You may have heard the saying before, it's advice often given to writers just starting out. Write what you know.
Trouble is, I don't know any writers who do! Unless you're writing an autobiography, chances are you will have to write about something you don't have personal experience with. If you're writing sci-fi or fantasy (my two favourite genres), then you really can't get by without it. There will be magic, swordfighting, space travel, and who knows what else.
In Reckless Rescue, aside from the obvious space travel, I had an unexpected unknown – snow. Here in Australia, especially in sunny Queensland, we don't see much snow. It has, on a very rare occasion, snowed in Toowoomba, about a two hour drive away, and the Snowy Mountains are about 12+ hours away.
What I'm trying to say is that I've never seen snow. And there is a lot of snow in Reckless Rescue. Marlee's planet has a very harsh winter, where being snowed in, blizards and frostbite are all very real dangers.
So how do you write about something that you have no personal experience with?
It's all about the research.
The first port of call is your old friend Google. I managed to find astronauts descriptions of what takeoff felt like, the risk factors for frostbite, what it felt like to be burried in snow, and what sort of plants will survive the cold.
When that fails, I turn to forums. I like NaNoWriMo for this, especially during November, but the site is still active (albeit quieter) at other times of the year. There is a huge range of people with very varied experiences there, and chances are, someone will have an answer for you, or an idea of where to look for one.
How about you? What things have you had to research for your writing? What other places can you look for the answers?
I agree, you can’t exactly write what you know, especially in something like scifi. But you can expand from your own knowledge, backed up with research. For instance, you don’t ‘know’ what it would be like to visit an alien planet for the first time and meet aliens. But maybe you’ve been somewhere new with a culture different to your own, and remember the contrast. Different sights, smells, customs. Suddenly being the only European in an Asian city for example.
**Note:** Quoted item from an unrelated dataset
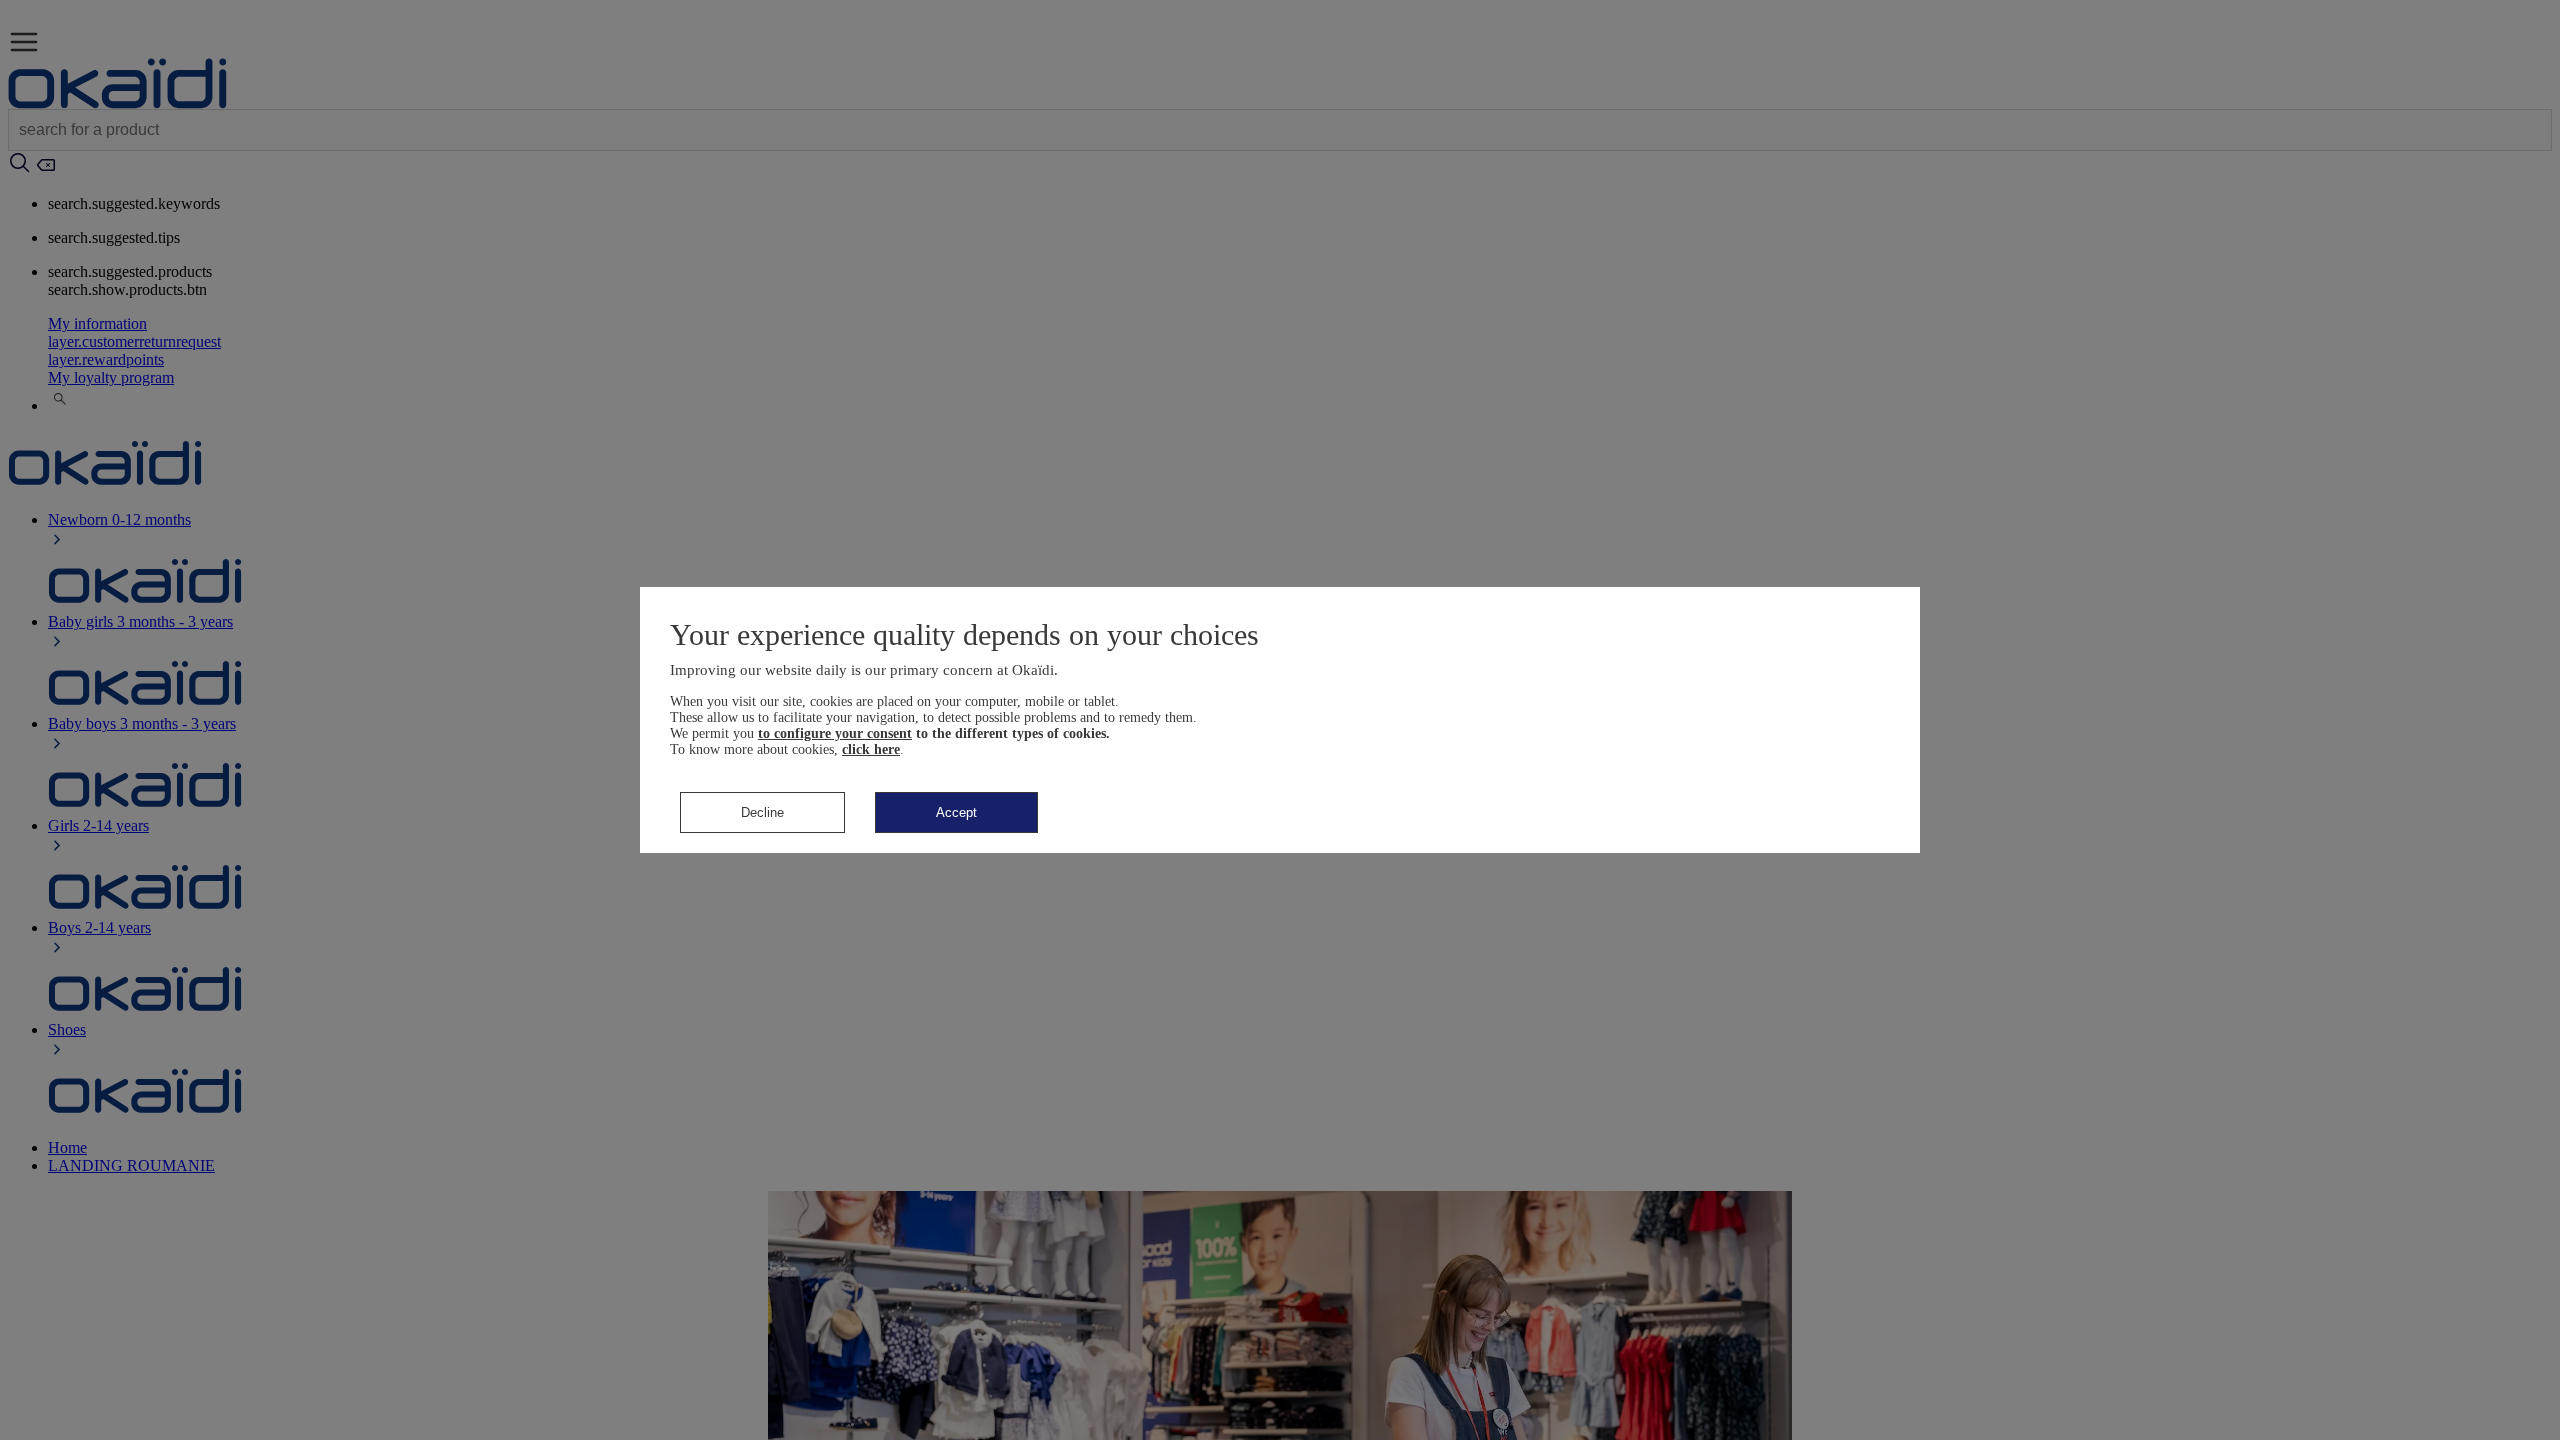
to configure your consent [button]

I think the worst thing I had to research was drowning. Someone told me it was peaceful, but after looking up some medical journals and our UK NHS Direct site (useful if you want to diagnose symptoms and first aid), it’s anything but! >_<
Twitter is a great place to shout out for help. You can ask people to RT your question, and generally an expert or two will pick up on it with an answer and/or suggestions on where to find the info. I quite often go to Wikipedia, but try not to rely on that. YouTube is handy too – I was looking up explosions in space for a space battle so I could make it as accurate scientifically as possible.
That’s so true. I hadn’t thought of the similarities between visiting another country and going to an alien planet. Thinking back to my one and only visit overseas (to Japan, so very different from here), it was incredibly disorientating at first. Then we started to discover a lot of similarities! By the end, it almost felt familiar. Would be good to write about the experience in such a different way.
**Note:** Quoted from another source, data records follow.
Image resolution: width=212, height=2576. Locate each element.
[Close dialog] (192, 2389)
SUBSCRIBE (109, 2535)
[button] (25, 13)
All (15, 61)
Drowning doesn’t sound like fun to research! Much worse than frostbite!
I love how ready everyone is to help with information and tips. Wikipedia is a great place to start, and YouTube is brilliant! I just love how accessible information is these days.
I agree with the comment above – the emotional reactions you can base on your own experience, while the physical facts need to be researched (it reminds me of a quote I came across in a craft book recently, about facts being on the outside and truth being on the inside).
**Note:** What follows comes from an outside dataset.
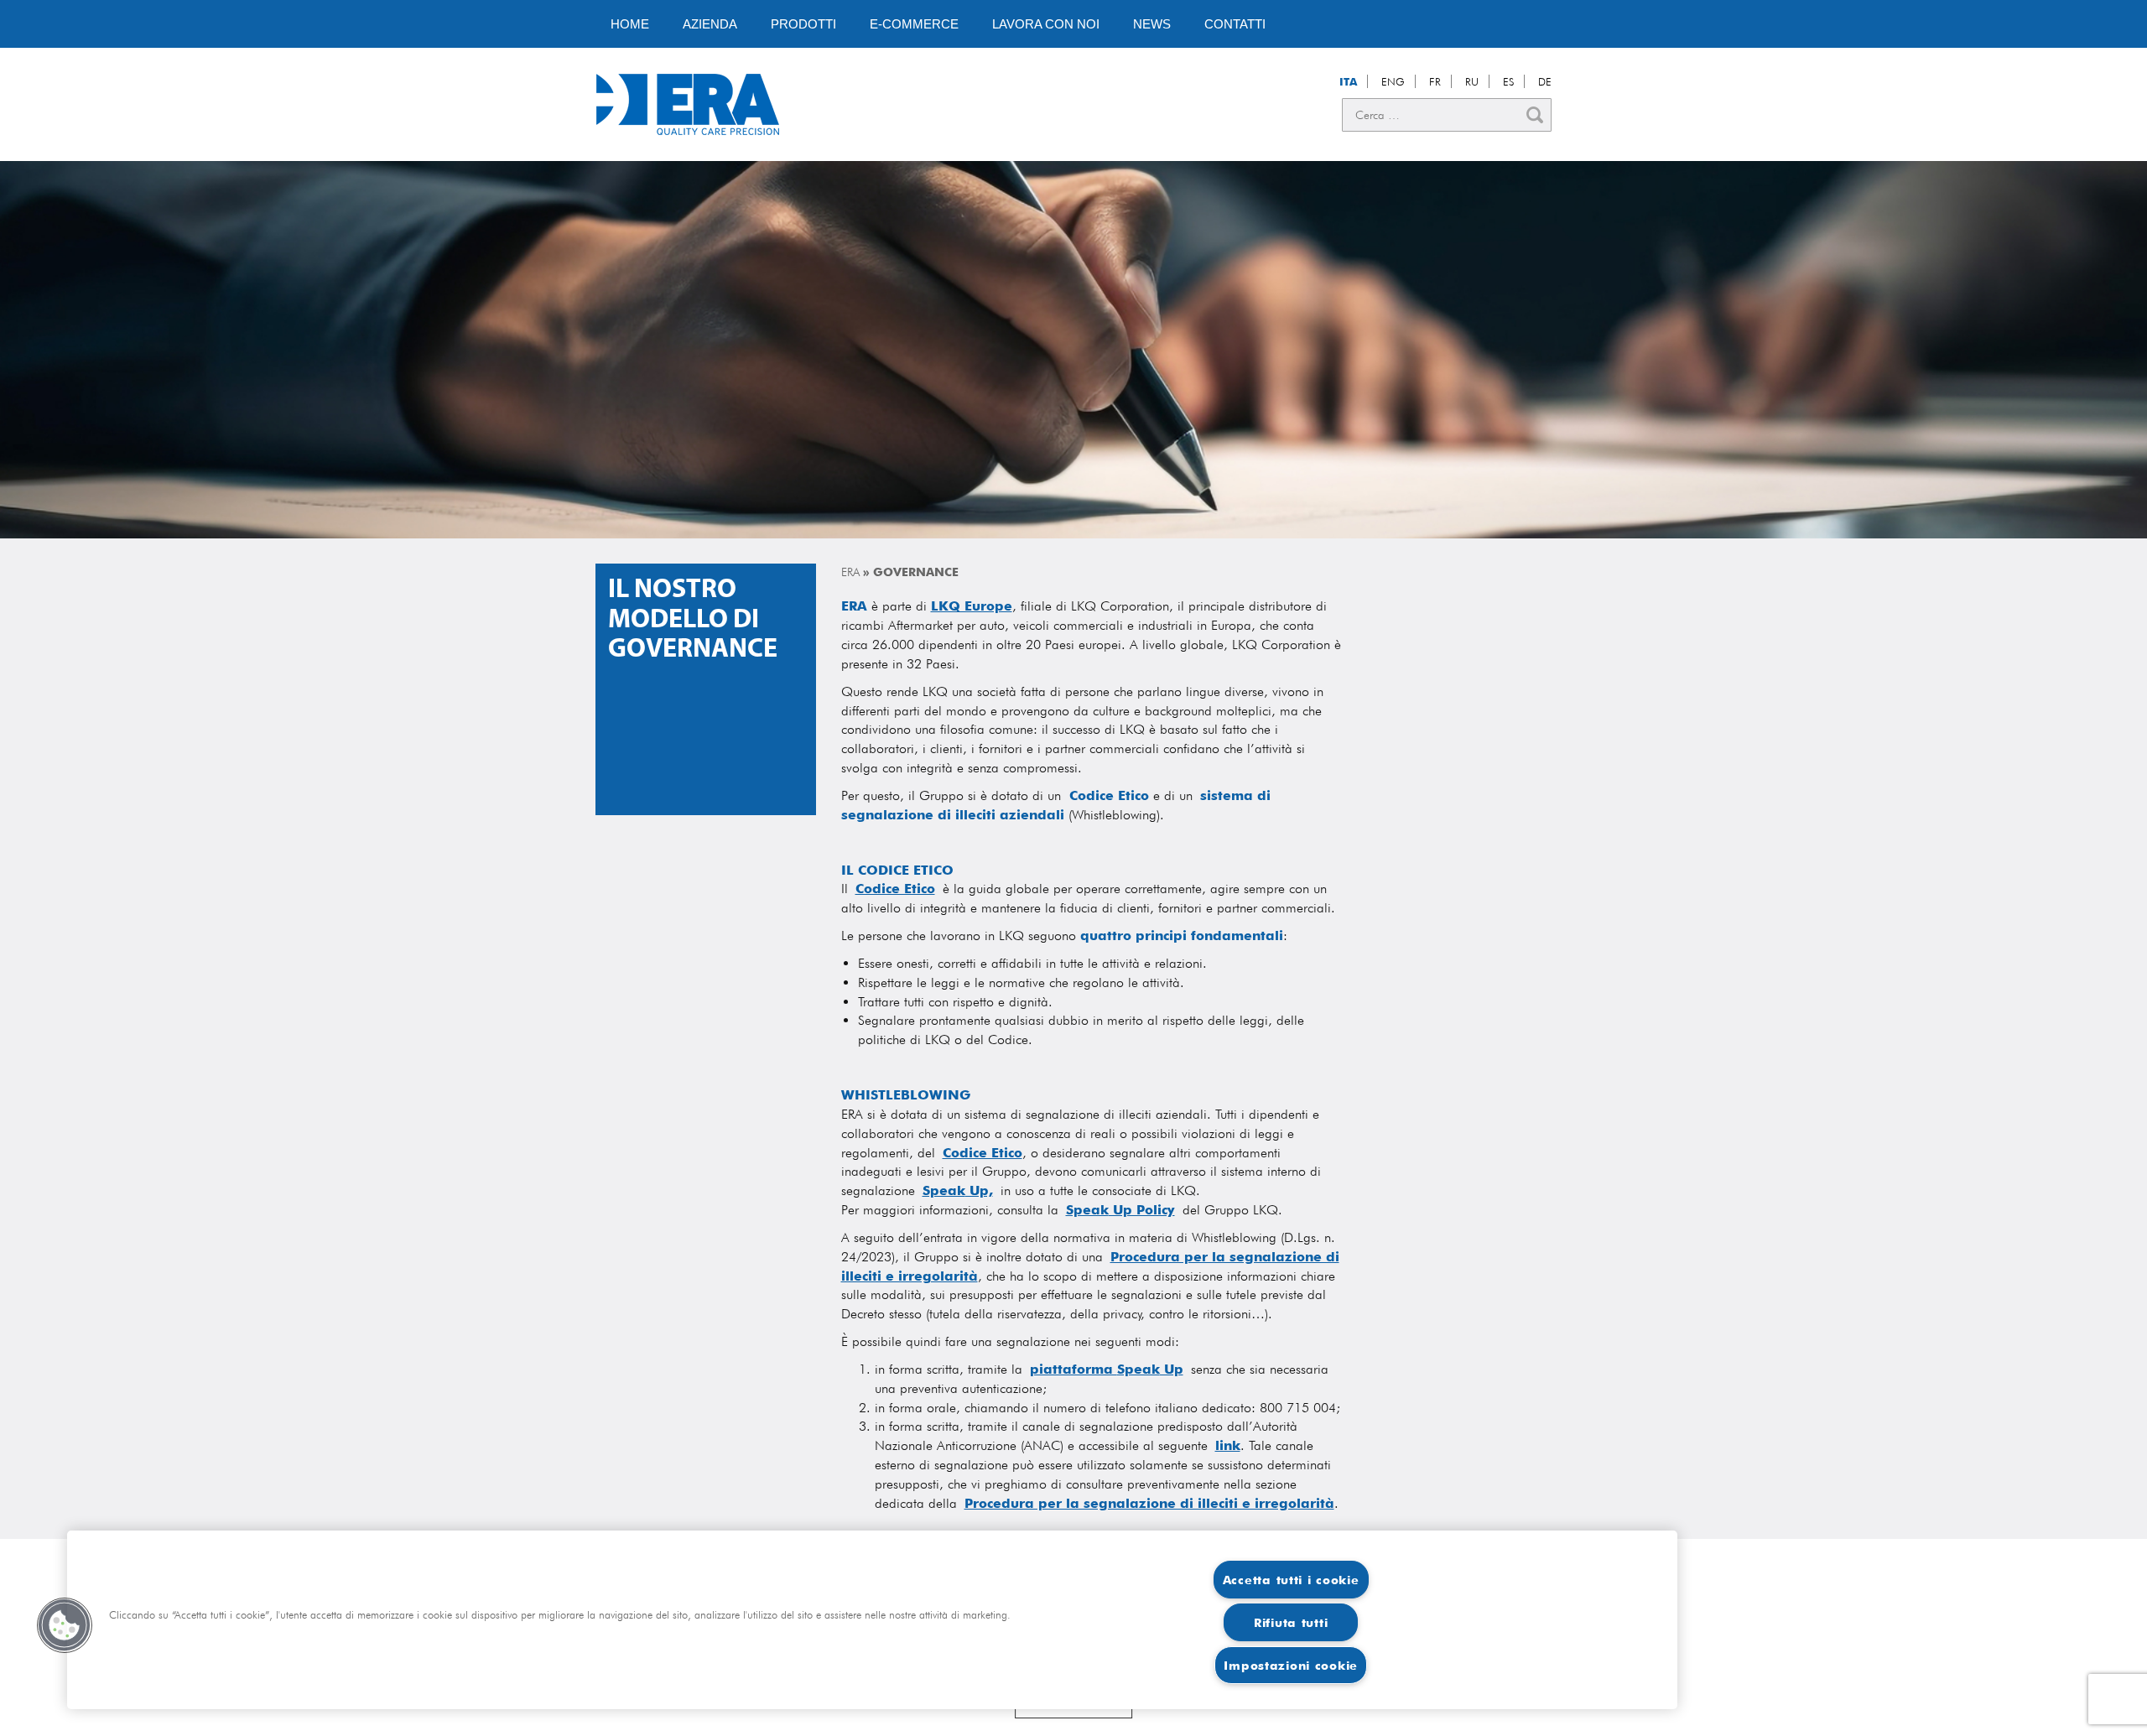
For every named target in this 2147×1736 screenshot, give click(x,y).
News (1152, 24)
For my daily blog I use Google Streetview a lot to get an idea of what the place looks like, then Tripadvisor for positive and negative reactions: it’s great for showing how the same place (hotel or visitor attraction) can bring out completely different responses from people based on them and their expectations.
By the way, it would never have occurred to me, reading Reckless Rescue, that you had never been buried in snow!